A few months back one of the commenters on this WUWT article: https://wattsupwiththat.com/2021/07/12/the-truth-about-heat-waves/ posted a comment to the effect that the number of heatwaves is increasing, and cited this article on the EPA website: https://www.epa.gov/climate-indicators/climate-change-indicators-heat-waves . Embedded in the EPA article is this diagram:
I was disappointed that the article doesn’t provide data, methodologies, or calculations. It also used some terms such as “the local threshold” and “heat wave season” without defining them. I was prompted by this comment to channel my inner Willis to see if I could replicate this chart.
What is a heat wave?
I started with the definition of a heat wave. I found several delightfully ambiguous definitions on the internet. From Mirriam Webster we have: “a period of unusually hot weather”; Wikipedia defines it as: “A heat wave is a prolonged period of unusually hot weather.”; while from NOAA there is: “A heat wave is simply a period of unusually hot weather that typically lasts two or more days. The temperatures have to be outside the historical averages for a given area.” These definitions leave a lot of room for interpretation. Who gets to decide what is unusual? Historical averages over what period of time? Average over the whole period or a moving average? What is the local threshold and who determines its value? How far outside the historical averages?
Getting Some Data
I began my search for data by looking for some actual temperature records from my area. I wanted daily observed data, not monthly summaries or grid estimates. I live in central New Jersey, just outside of New York, and I was surprised to find that, despite the fact that there have been private colleges / universities and military bases from all branches within a stone’s throw of my house since the revolution, no local institution has recorded, or at least published, a historical daily temperature record.
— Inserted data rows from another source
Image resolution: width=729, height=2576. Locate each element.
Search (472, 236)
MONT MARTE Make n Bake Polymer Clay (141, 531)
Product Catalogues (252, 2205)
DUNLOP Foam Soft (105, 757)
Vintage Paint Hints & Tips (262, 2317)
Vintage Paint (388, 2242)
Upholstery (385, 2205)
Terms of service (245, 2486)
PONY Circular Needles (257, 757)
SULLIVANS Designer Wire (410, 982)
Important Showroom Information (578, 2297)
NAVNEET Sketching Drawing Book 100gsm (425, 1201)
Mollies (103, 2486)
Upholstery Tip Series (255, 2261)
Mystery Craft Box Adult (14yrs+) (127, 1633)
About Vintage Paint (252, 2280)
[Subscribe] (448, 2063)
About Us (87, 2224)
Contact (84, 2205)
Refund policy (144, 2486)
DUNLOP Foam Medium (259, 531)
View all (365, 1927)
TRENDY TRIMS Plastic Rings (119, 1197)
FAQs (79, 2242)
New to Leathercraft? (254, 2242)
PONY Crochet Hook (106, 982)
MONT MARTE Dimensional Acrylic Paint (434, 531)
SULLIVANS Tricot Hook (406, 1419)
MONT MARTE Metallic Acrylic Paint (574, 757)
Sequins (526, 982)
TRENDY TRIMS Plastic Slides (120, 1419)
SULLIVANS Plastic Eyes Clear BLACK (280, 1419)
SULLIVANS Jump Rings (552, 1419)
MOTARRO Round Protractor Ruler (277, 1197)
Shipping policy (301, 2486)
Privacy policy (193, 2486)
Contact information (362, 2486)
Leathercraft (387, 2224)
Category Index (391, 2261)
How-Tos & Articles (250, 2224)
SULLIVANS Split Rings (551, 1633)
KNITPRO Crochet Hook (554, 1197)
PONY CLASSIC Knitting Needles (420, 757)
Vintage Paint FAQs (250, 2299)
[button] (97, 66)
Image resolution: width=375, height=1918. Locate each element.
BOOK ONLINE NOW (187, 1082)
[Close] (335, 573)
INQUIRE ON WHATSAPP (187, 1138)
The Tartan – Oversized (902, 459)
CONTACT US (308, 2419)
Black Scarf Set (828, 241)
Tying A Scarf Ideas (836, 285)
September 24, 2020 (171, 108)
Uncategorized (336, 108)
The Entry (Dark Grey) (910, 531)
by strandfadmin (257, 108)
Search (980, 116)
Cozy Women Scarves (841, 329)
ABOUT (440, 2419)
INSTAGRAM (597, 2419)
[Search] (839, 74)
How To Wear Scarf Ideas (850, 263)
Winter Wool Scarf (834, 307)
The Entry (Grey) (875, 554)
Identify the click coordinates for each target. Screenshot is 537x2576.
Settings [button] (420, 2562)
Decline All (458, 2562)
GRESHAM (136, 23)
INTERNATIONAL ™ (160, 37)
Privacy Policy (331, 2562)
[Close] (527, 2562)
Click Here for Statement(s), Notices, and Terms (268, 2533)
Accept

The best that Climate Data Online (https://www.ncdc.noaa.gove/cdo-web/ could offer was three discontinuous data sets from different locations, the oldest starting… in 1960! On WUWT it’s often been stated that “climate is 30 years.” If I was to look for heat waves from the ‘60s that meant that I needed to find data from at least 1930 in order to look for heat waves in the 60s.
I poked around the internet and found some sources that had daily temperature observations in New York starting in the late 1800s:
High Plains Regional Climate Center: High Plains Regional Climate Center – CLIMOD (unl.edu) at the University of Nebraska Lincoln. This site has a good data set for New York’s Central Park.
Cornell University: weather.nysaes.cals.cornell.edu/history/ has records taken at their experimental farm outside of Geneva, NY.
I used Python scripts to scrape or parse these data sets into CSV files. There was some missing data, particularly in the early years, so discarded the records from before 1900. The Cornell site seems to have stopped posting half way through 2020, so I dropped the last six months of that data set to align with the end of 2019. There were still a few holes, so I filled in the gaps by calculating the average of the ten days before each gap and plugged the hole with that average.
|Data Set||Date Range||Number of rows||Missing Highs||Missing Highs %||Missing Lows||Missing Lows %|
|New York Central Park||1900 through 2020||44195||6||0||7||0|
|Cornell||1900 through 1999||43892||110||.25%||134||.31%|
Back to the question of “usual temperature”. How do we determine the usual temperature for any given day of the year? It bothers me that we always think about usual / normal / average temperatures in terms of calendar months. A calendar month is a convenient fiction invented, in the case of our calendar, by the Romans. Months have little or nothing to do with actual climate related phenomena.
Rather than using an average of the days of a month, or the n days prior to a day, I thought it might make more sense to look at the temperatures for each individual day and location across the ~120 periods of each data set. This approach gives us a mean temperature for each day of the year that we can then use as the basis for our “two plus days above usual” evaluation. Using Python, Pandas, and Matplotlib I was able to quickly generate a data series for each day of the year over the ~120 years of each temperature record, calculate the mean, standard deviation, and a least squares trend line for each day, and plot these to see how the temperature has changed year over year for that day.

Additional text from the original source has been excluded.